*** Opening Text for analysis ***
As energy prices rise nationwide, Washington State University researchers have developed and tested a local electricity trading approach that could someday help communities save money and improve grid reliability.
In collaboration with Avista Utilities and its Energy Innovation Lab, WSU researchers simulated an electricity trading system for solar and battery storage shared within a neighborhood. Over five days, the proof-of-concept work showed potential energy cost savings of about 12% for that area. The findings are published in the IEEE Transactions on Industry Applications.
“The changing landscape of the electricity industry necessitates practical solutions for coordinated operation at the distribution level,” said John Theisen, lead author on the paper and a PhD candidate in the School of Electrical Engineering and Computer Science. “If you can coordinate and move electricity around in a way that is optimal, you can increase efficiency, offer better utilization, and save a lot of money for the people operating the assets, the utility companies, and for the consumers. This is the application of what everyone’s been talking about.”
The energy grid is no longer just a centralized system. Power increasingly comes from many distributed sources, like rooftop solar panels or small community wind and solar projects. Electricity demand is growing, and building new transmission lines can take years. Coordinating resources locally could make the grid more efficient and reduce costs over time.
WSU researchers have developed a system that creates a way to trade and share energy of assets — like solar panels and batteries — at the local distribution level.
At the large-scale transmission level, utilities have traded electricity for decades. Power grid operators buy when prices are low and sell when they have surplus. Prices and trading activity fluctuate throughout the day and year. At the local distribution level, electricity is reduced to safe, usable voltages and moved to homes and businesses.
The WSU system creates a way to trade and share energy of these assets — like solar panels and batteries — at the local distribution level. For example, a hospital or university might have a battery sitting idle onsite, intended to provide back-up energy in an emergency. This research explores how those assets could be used to optimize electricity trading locally, similar to trading at the transmission level.
“When you can utilize an underutilized asset, you can gain a lot more value from it,” said Theisen.
The test used battery assets and electricity feeders in Spokane’s Catalyst Building and South Landing Eco-District. The researchers developed a cloud-based system that analyzed energy prices and solar forecasts, allowing asset owners to trade energy locally or use the larger grid. The test project represented one section of a distribution feeder, or about one-eighth of the region’s substation.
*** Closing Text for analysis ***
# Required action 1:
According to the article on local electricity trading, what energy cost savings did the five-day proof-of-concept show for the area?
# Required action 2:
Rewrite the passage of the article that opens with "As energy prices" and closes with "on Industry Applications.", renaming "Avista Utilities" as "the regional utility".
Work only from the article.
*** Opening Data ***
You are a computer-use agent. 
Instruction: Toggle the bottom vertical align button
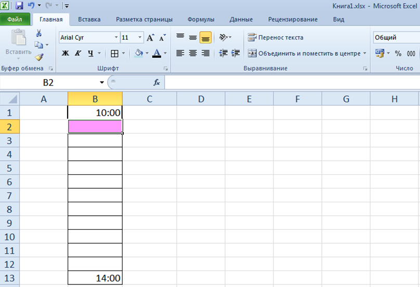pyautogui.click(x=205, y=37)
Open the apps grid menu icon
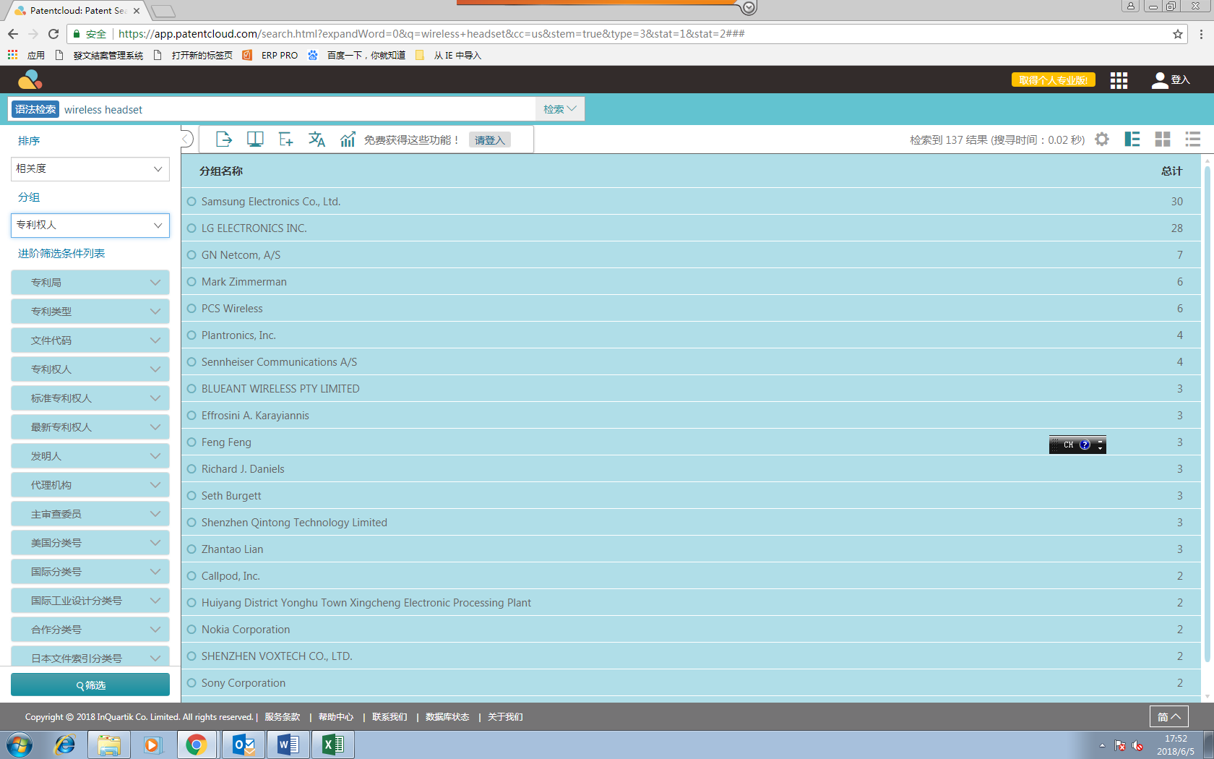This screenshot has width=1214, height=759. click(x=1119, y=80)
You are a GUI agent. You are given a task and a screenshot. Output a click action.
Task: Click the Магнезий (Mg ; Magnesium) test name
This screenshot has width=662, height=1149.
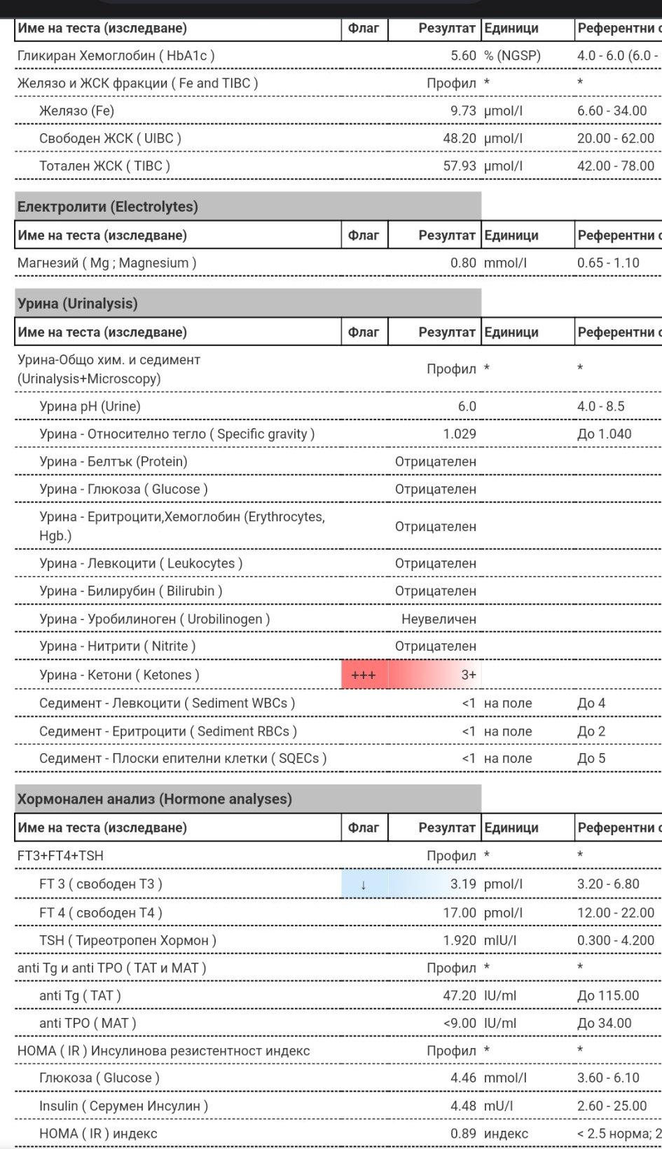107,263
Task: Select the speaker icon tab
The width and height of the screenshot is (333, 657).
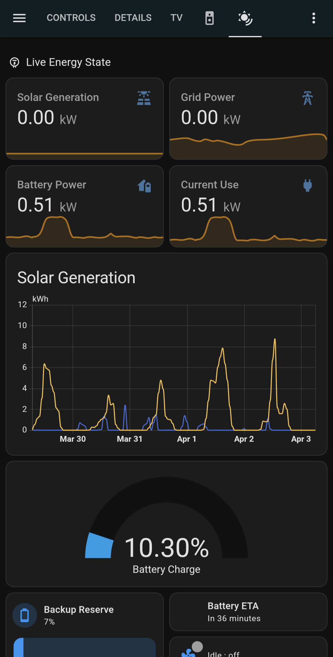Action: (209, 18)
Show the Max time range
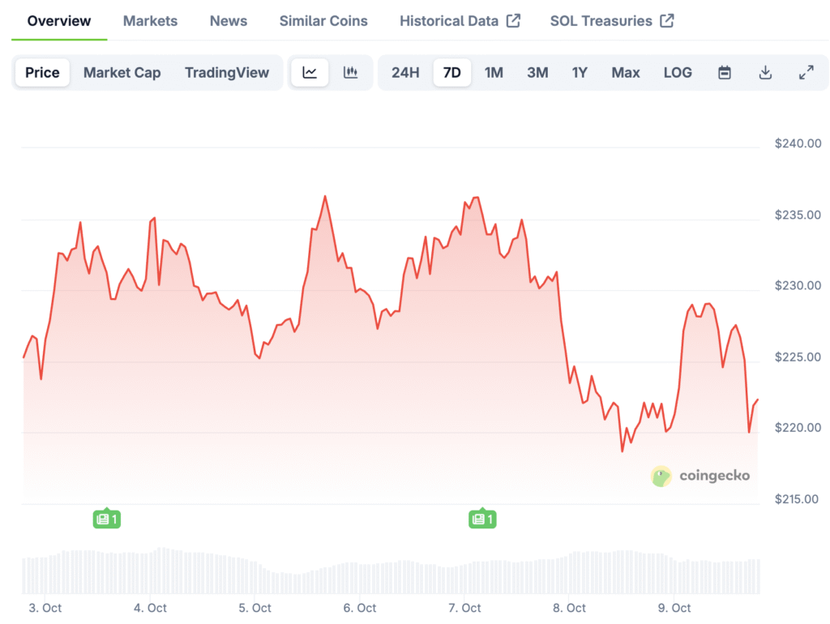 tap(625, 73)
*** Closing Data ***
# Exercise response 1:
About 12% for that area.

# Exercise response 2:
As energy prices rise nationwide, Washington State University researchers have developed and tested a local electricity trading approach that could someday help communities save money and improve grid reliability.
In collaboration with the regional utility and its Energy Innovation Lab, WSU researchers simulated an electricity trading system for solar and battery storage shared within a neighborhood. Over five days, the proof-of-concept work showed potential energy cost savings of about 12% for that area. The findings are published in the IEEE Transactions on Industry Applications.